### Stored records
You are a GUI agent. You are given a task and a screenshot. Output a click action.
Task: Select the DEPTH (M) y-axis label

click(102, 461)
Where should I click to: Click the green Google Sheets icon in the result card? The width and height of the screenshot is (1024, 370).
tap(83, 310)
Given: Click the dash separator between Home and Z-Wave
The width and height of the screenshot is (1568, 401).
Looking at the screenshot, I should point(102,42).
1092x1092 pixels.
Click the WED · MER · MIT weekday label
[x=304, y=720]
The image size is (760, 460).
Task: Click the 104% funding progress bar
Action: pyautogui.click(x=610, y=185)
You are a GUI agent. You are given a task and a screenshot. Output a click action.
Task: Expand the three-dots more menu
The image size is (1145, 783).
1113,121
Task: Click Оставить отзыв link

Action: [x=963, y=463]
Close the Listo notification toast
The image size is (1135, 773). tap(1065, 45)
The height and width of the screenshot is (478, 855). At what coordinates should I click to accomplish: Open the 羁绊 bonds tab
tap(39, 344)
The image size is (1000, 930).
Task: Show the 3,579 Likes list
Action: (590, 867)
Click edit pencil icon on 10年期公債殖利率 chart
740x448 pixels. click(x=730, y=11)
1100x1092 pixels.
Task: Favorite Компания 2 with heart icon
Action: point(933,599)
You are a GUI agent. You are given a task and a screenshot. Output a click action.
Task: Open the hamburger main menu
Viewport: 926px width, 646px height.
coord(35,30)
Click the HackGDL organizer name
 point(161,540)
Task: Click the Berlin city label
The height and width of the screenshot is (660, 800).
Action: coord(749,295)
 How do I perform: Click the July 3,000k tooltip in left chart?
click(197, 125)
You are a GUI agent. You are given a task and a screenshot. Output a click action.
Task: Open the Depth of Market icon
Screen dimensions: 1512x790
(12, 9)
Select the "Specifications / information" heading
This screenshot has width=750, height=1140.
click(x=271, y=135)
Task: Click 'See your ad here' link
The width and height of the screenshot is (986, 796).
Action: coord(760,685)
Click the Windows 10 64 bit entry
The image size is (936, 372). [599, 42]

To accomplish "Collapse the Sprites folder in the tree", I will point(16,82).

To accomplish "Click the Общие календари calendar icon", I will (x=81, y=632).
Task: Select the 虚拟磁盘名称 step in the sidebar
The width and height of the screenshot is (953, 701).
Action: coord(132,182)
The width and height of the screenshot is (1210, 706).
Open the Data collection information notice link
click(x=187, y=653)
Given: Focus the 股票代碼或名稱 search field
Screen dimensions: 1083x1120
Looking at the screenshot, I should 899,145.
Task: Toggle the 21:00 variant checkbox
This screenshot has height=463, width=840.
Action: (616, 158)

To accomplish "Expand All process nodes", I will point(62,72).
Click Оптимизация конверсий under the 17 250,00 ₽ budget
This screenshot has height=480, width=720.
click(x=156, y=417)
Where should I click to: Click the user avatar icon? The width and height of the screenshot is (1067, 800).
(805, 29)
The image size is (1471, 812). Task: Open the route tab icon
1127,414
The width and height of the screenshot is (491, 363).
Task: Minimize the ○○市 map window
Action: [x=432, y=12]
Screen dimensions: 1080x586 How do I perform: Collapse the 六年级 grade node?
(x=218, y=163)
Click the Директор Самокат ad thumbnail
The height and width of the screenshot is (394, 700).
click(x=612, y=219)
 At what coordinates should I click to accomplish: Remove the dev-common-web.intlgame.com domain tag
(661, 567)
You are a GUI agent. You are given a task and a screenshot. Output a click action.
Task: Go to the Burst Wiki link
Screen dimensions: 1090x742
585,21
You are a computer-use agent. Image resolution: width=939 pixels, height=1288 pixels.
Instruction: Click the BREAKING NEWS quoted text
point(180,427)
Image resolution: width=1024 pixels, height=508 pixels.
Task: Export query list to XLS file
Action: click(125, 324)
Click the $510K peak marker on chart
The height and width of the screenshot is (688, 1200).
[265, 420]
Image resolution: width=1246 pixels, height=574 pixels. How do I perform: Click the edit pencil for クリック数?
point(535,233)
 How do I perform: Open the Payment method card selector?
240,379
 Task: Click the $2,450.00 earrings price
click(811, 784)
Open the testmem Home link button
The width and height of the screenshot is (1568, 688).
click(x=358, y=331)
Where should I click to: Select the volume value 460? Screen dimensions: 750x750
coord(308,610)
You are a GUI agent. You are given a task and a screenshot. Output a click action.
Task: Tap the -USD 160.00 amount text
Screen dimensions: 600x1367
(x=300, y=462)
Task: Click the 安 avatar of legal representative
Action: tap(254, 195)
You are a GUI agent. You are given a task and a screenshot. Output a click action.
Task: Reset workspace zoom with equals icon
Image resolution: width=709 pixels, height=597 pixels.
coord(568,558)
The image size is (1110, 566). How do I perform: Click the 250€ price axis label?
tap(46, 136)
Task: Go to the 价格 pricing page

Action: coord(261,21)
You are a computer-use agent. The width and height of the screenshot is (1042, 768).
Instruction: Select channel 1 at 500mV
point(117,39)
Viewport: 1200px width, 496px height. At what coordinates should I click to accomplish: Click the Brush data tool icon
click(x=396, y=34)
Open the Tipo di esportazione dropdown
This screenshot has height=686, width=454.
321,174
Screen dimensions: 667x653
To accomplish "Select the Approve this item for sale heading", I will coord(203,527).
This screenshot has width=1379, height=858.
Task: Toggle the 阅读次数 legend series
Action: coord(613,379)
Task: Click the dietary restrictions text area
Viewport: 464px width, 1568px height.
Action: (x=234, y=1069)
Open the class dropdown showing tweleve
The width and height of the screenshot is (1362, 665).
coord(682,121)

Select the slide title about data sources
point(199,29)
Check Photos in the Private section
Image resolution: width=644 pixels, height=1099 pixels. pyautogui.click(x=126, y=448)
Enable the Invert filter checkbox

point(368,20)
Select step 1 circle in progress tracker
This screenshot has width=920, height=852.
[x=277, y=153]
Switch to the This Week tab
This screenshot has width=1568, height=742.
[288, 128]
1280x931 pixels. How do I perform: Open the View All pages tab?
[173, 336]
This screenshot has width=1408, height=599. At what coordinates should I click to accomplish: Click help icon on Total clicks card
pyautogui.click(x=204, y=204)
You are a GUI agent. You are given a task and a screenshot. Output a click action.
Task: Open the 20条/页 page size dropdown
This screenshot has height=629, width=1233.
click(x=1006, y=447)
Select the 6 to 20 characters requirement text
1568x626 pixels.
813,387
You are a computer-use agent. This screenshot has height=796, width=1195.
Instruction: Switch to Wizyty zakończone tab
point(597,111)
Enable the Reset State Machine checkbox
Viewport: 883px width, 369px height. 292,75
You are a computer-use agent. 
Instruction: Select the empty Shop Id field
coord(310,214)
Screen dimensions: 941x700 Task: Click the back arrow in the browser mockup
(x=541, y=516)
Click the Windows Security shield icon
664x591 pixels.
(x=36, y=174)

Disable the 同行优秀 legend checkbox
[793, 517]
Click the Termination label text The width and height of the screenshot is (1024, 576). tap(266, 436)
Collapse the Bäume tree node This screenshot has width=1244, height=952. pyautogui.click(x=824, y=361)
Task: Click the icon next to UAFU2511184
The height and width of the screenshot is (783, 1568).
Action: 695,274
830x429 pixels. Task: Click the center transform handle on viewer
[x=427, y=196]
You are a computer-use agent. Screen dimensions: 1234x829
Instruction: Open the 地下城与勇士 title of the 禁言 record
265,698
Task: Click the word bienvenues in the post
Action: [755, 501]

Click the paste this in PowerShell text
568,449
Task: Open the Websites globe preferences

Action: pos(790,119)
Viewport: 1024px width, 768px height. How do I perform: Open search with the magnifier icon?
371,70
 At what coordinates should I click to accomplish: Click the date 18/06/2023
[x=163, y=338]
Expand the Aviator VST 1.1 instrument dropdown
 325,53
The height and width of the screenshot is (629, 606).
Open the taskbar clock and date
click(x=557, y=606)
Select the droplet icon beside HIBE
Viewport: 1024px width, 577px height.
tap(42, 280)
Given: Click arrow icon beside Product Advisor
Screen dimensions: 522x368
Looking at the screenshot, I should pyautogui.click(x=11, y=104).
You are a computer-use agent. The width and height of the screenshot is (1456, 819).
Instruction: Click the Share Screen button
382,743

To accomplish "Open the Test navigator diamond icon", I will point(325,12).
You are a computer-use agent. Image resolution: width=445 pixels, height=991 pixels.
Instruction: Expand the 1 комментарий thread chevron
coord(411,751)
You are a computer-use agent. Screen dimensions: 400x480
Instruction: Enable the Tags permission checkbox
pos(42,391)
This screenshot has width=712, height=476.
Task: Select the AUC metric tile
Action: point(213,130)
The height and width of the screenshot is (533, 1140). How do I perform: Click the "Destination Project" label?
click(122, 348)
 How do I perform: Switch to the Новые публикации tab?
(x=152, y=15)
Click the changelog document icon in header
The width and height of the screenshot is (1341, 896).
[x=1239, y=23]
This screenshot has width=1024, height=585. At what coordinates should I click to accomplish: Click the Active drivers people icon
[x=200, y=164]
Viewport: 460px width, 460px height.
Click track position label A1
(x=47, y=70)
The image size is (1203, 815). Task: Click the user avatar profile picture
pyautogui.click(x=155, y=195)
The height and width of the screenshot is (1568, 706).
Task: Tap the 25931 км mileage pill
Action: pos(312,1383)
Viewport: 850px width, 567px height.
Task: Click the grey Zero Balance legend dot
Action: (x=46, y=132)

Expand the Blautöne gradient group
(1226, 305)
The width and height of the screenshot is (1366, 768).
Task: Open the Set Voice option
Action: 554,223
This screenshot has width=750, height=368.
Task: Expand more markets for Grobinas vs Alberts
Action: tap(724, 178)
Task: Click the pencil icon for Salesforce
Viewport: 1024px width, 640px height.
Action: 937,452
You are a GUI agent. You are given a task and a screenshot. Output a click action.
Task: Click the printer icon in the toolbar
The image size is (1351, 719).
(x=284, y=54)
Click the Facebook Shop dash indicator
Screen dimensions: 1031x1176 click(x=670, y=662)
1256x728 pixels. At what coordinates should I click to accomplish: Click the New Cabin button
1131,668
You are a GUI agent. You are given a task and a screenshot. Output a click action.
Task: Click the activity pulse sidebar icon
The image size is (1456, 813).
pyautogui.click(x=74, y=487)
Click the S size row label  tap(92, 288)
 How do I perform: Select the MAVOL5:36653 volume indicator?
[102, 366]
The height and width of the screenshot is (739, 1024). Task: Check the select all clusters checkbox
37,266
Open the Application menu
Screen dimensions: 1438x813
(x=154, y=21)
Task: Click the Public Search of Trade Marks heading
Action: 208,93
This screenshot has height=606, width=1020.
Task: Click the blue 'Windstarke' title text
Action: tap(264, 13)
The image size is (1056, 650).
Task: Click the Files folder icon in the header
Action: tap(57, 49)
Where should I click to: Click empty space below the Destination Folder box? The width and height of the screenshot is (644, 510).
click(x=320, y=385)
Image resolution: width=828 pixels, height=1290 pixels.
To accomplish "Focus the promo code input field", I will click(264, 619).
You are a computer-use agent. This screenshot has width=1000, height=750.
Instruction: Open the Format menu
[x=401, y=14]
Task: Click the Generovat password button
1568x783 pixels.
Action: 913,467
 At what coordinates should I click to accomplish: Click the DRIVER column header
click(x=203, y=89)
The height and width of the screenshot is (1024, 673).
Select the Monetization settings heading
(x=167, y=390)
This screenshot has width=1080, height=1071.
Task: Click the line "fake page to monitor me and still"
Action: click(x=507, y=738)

### About this exercise
Look through the entries above; copy every line holding the string "step".

### Result for this exercise
Task: Select the 虚拟磁盘名称 step in the sidebar
Select step 1 circle in progress tracker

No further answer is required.